#### DATA FOR THIS TASK
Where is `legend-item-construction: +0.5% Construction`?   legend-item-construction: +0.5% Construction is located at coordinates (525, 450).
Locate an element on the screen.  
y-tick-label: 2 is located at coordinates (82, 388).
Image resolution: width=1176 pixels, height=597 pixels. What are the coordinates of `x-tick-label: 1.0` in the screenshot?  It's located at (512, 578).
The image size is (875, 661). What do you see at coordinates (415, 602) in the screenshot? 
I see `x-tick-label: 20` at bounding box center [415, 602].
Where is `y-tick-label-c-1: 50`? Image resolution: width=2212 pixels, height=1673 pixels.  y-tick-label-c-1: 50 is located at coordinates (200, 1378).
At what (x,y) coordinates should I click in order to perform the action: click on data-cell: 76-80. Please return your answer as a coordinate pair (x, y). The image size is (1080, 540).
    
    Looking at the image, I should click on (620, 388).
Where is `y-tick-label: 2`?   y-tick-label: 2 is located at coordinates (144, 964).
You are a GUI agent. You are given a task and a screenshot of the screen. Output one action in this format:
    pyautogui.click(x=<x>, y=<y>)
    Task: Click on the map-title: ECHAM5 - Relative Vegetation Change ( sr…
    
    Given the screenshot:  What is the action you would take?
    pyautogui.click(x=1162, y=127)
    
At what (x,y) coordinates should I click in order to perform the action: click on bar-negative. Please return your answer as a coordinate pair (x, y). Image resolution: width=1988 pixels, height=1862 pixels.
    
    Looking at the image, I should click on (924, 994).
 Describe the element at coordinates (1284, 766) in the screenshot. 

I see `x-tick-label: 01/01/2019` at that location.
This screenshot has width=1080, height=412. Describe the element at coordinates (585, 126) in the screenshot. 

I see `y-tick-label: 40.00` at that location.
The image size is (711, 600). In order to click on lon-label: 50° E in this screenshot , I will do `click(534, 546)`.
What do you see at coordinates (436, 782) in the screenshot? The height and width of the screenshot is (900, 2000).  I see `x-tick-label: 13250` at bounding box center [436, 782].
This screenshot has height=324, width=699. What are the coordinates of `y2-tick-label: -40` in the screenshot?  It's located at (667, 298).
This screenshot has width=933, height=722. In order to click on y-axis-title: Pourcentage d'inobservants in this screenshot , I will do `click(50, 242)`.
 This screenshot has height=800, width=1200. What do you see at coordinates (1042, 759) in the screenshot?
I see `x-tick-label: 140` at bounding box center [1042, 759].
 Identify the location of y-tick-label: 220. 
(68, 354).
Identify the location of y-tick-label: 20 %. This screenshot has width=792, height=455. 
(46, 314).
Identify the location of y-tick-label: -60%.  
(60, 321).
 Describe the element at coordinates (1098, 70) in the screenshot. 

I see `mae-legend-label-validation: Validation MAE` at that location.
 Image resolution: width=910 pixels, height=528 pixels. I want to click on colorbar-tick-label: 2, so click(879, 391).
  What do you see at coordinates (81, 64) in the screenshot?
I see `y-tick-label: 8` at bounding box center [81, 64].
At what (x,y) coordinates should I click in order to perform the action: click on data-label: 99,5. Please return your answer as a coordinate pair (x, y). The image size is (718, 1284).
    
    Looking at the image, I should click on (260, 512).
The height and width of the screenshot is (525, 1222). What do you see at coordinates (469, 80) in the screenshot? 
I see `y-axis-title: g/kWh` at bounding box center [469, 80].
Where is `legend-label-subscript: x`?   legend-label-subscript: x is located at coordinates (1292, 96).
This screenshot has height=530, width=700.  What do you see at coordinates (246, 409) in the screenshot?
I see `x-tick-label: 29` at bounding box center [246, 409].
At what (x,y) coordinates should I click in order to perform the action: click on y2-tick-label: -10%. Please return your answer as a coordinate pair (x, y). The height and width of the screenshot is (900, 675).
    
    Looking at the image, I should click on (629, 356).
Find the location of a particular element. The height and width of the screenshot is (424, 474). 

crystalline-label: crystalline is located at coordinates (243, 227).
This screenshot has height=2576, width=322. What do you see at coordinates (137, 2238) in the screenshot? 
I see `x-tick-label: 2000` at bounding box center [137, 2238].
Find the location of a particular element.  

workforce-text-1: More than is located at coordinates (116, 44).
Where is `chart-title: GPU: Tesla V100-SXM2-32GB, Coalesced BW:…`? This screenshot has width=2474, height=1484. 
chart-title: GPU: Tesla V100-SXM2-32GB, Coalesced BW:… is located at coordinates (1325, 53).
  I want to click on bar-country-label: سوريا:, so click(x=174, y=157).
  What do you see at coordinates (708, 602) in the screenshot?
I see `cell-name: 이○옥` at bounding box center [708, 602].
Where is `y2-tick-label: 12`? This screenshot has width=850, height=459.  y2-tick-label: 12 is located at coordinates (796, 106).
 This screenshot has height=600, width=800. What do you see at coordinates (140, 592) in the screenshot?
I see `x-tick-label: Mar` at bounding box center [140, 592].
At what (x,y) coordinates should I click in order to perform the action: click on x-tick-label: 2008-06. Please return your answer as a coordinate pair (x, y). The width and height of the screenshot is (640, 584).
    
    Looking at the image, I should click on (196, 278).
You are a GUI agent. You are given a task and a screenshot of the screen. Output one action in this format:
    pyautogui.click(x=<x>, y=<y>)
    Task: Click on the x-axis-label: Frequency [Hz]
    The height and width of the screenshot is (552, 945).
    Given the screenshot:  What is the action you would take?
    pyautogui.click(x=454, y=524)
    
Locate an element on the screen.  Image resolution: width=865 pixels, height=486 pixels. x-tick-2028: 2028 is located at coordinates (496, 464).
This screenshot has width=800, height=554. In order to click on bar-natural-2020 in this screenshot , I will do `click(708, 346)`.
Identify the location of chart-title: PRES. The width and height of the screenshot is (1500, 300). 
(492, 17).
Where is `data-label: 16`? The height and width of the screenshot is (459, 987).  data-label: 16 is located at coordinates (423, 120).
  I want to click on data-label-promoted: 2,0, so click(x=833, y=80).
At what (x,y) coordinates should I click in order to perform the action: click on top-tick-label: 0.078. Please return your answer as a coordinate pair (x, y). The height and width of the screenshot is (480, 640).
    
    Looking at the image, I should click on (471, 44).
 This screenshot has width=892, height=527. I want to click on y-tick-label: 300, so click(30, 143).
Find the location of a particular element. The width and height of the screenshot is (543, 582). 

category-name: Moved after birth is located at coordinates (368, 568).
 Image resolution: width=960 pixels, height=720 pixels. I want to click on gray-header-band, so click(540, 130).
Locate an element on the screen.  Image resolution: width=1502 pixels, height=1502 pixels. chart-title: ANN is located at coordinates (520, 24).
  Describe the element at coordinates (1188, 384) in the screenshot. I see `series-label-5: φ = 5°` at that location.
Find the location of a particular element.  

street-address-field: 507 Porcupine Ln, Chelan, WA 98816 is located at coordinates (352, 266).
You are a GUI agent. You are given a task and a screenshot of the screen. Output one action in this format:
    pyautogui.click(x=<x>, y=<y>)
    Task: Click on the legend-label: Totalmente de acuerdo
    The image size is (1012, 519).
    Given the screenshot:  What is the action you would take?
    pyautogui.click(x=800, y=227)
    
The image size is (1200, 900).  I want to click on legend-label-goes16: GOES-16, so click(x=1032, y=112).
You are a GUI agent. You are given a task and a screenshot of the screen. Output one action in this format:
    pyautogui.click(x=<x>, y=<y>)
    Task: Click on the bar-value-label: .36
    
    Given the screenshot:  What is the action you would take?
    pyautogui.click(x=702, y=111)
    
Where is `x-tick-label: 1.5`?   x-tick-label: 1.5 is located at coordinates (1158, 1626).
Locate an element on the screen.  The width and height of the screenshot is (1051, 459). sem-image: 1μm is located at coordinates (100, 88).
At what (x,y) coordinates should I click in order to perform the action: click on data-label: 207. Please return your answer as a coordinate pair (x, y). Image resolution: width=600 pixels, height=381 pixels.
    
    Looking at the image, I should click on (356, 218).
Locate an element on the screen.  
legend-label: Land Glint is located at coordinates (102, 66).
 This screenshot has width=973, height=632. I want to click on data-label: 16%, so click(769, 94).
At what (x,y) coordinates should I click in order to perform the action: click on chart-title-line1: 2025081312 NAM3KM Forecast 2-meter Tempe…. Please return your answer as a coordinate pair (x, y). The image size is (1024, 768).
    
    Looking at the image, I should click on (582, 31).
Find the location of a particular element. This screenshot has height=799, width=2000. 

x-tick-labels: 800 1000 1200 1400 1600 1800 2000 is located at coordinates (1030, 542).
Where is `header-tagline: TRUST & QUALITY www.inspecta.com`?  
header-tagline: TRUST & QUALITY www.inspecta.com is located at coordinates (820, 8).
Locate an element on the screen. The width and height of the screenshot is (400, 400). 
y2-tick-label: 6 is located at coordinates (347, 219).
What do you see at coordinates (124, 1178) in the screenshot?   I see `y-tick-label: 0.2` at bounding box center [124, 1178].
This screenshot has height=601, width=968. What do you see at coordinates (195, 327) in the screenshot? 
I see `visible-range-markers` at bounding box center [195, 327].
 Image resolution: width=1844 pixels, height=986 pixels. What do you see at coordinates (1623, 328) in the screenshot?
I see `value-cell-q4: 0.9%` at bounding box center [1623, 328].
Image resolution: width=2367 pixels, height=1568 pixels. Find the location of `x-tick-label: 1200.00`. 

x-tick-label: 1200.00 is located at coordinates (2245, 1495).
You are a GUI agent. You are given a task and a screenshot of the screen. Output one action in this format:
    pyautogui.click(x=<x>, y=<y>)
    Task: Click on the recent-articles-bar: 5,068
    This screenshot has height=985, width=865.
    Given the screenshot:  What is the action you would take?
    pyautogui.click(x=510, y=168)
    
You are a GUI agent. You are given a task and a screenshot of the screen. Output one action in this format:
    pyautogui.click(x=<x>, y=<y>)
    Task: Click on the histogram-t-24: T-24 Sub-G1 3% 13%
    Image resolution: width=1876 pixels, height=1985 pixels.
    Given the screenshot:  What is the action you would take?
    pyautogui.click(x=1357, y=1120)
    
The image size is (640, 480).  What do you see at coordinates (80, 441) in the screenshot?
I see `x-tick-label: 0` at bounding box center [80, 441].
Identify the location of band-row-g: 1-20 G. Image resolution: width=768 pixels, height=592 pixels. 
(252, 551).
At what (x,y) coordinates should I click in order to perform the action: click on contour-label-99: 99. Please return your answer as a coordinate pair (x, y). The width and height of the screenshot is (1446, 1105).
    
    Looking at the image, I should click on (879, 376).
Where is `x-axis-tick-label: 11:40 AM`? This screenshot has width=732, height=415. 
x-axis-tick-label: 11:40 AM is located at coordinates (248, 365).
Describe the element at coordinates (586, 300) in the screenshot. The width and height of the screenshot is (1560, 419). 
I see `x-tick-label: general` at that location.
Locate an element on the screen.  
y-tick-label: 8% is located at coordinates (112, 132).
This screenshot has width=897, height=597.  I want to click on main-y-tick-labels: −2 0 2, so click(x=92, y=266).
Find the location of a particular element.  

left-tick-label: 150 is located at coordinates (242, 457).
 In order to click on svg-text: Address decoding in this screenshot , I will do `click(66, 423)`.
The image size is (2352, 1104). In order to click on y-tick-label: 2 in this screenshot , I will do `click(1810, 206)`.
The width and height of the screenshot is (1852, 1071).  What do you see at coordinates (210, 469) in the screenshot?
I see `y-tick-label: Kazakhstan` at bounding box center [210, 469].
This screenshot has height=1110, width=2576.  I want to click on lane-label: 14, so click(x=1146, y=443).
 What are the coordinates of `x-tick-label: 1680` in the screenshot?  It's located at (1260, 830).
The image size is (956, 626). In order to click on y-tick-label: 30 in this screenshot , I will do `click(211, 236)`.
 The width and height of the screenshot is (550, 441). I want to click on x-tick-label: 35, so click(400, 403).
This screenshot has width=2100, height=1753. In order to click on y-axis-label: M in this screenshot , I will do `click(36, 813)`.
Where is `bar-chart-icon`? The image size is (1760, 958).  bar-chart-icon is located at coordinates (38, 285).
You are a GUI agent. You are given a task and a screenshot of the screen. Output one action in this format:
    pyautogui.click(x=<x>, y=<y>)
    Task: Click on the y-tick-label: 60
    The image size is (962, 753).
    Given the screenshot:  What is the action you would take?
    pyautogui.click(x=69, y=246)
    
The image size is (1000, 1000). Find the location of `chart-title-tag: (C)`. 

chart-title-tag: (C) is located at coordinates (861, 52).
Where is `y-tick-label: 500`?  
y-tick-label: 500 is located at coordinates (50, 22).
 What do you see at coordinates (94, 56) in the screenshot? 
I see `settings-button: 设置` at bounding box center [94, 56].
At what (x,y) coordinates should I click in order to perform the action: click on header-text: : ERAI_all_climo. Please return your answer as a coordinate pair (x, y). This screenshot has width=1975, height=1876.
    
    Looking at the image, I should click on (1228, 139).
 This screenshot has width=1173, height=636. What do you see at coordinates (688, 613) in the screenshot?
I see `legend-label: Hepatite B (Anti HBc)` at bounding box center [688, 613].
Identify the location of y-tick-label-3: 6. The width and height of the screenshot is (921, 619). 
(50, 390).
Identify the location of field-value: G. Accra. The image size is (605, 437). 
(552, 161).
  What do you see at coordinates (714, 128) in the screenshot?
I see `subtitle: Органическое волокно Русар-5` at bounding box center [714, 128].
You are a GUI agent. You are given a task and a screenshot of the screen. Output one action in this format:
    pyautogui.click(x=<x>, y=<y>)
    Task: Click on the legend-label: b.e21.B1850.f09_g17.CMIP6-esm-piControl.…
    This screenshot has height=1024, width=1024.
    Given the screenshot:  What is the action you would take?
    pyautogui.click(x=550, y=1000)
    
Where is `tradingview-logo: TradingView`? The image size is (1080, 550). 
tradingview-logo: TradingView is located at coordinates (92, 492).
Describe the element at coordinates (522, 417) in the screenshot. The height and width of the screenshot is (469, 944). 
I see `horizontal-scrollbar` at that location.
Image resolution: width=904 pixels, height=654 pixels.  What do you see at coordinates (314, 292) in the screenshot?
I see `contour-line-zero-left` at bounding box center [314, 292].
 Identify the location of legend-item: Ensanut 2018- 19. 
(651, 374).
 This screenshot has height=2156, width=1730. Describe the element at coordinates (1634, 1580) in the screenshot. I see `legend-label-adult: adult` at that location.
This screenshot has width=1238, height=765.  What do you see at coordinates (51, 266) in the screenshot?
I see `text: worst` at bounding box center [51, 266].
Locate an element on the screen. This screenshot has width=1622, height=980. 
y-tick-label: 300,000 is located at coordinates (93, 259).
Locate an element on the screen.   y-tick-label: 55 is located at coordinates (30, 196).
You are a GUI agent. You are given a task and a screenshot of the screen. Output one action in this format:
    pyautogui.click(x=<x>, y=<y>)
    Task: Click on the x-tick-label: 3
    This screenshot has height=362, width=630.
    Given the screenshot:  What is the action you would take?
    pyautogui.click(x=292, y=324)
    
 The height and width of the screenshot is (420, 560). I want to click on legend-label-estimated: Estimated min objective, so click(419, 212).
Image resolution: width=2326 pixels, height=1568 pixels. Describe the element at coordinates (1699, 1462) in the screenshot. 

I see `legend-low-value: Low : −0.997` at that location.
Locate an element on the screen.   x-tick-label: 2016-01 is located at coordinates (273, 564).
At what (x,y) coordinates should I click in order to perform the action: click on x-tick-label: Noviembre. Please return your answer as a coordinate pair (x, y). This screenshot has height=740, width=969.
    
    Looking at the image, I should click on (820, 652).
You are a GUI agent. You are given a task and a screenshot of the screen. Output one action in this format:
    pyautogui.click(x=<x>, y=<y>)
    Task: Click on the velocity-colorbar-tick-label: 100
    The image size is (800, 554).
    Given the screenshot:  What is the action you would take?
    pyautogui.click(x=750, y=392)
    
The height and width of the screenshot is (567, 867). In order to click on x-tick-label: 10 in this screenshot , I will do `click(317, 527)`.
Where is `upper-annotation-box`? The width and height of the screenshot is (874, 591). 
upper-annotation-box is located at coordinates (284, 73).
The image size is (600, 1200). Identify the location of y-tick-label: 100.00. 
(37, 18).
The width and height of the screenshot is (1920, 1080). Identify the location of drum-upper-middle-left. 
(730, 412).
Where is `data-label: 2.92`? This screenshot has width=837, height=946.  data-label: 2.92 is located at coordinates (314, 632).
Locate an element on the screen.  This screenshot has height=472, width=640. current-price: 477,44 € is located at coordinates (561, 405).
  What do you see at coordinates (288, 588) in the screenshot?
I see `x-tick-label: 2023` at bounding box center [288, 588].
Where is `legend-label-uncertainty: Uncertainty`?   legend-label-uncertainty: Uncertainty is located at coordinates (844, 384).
########
WORK TO COMPLETE -> Copy the items above word for word, from the line with "What do you see at coordinates (94, 56)" through the line with "center [714, 128].", including both of those lines.

RESPONSE TO THIS TASK ->
 What do you see at coordinates (94, 56) in the screenshot? 
I see `settings-button: 设置` at bounding box center [94, 56].
At what (x,y) coordinates should I click in order to perform the action: click on header-text: : ERAI_all_climo. Please return your answer as a coordinate pair (x, y). This screenshot has width=1975, height=1876.
    
    Looking at the image, I should click on (1228, 139).
 This screenshot has width=1173, height=636. What do you see at coordinates (688, 613) in the screenshot?
I see `legend-label: Hepatite B (Anti HBc)` at bounding box center [688, 613].
Identify the location of y-tick-label-3: 6. The width and height of the screenshot is (921, 619). 
(50, 390).
Identify the location of field-value: G. Accra. The image size is (605, 437). 
(552, 161).
  What do you see at coordinates (714, 128) in the screenshot?
I see `subtitle: Органическое волокно Русар-5` at bounding box center [714, 128].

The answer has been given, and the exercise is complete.